Global trade is in principle not different from domestic trade as the motivation and the behavior of parties involved in a trade do not change fundamentally regardless of whether trade is across a border or not. The main difference is that global trade is typically more costly than domestic trade. The reason is that a border typically imposes additional costs such as tariffs, time costs due to border delays and costs associated with country differences such as language, the legal system or culture. Another difference between domestic and global trade is that factors of production such as capital and labor are typically more mobile within a country than across countries. Thus global trade is mostly restricted to trade in goods and services, and only to a lesser extent to trade in capital, labor or other factors of production. Then trade in goods and services can serve as a substitute for trade in factors of production.

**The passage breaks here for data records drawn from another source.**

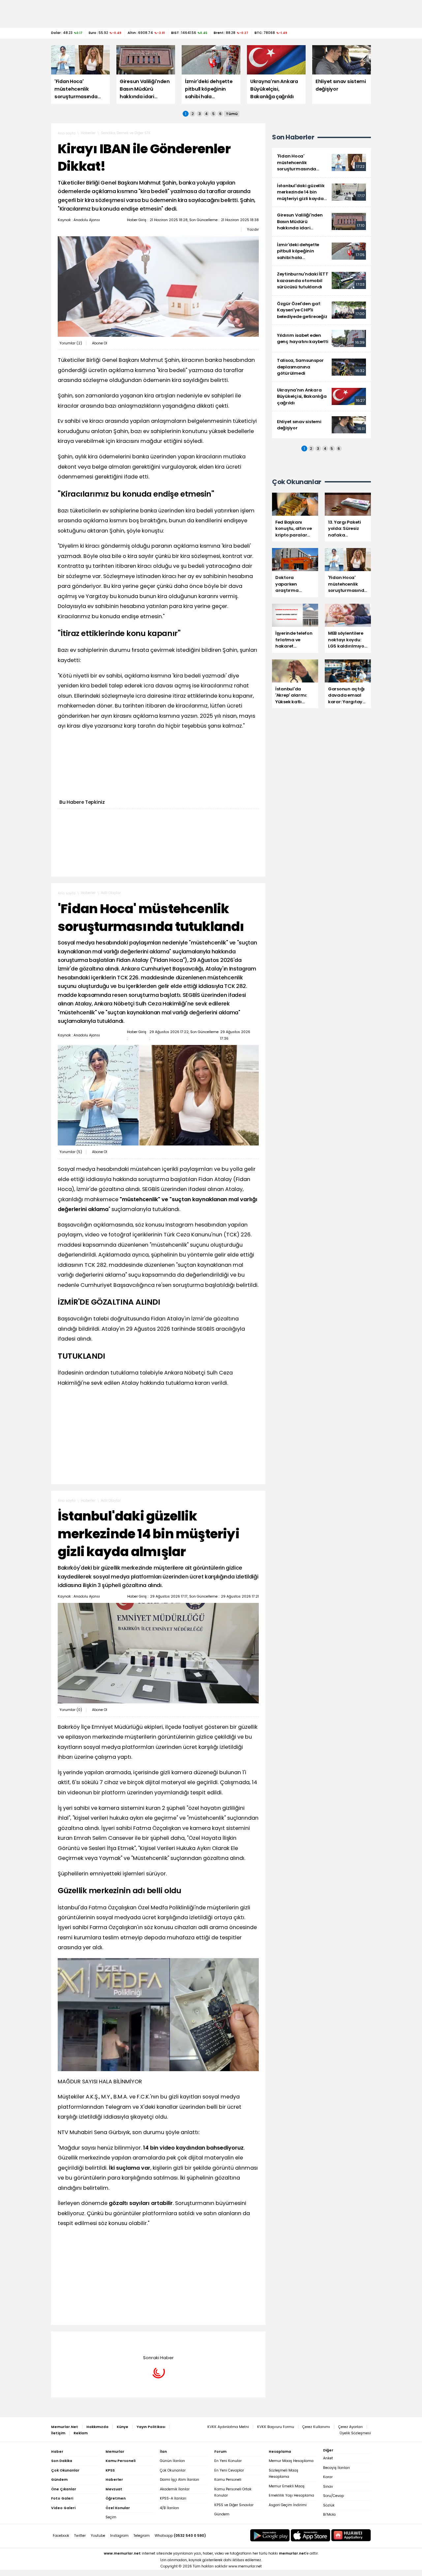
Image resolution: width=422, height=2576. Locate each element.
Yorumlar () (70, 343)
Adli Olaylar (111, 892)
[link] (321, 162)
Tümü (232, 113)
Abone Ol (99, 343)
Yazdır (253, 229)
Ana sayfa (66, 133)
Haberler (88, 132)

Instead of importing a factor of production, a country can import goods that make intensive use of the factor of production and are thus embodying the respective factor. An example is the import of labor-intensive goods by the United States from China. Instead of importing Chinese labor the United States is importing goods from China that were produced with Chinese labor. Global trade is also a branch of economics, which, together with global finance, forms the larger branch of global economics. Companies doing business across global borders face many of the same risks as would normally be evident in strictly domestic transactions. For example, Buyer insolvency (purchaser cannot pay); Non-acceptance (buyer rejects goods as different from the agreed upon specifications); Credit risk (allowing the buyer to take possession of goods prior to payment); Regulatory risk (e.g., a change in rules that prevents the transaction); Intervention (governmental action to prevent a transaction being completed); Political risk (change in leadership interfering with transactions or prices); and War and other uncontrollable events.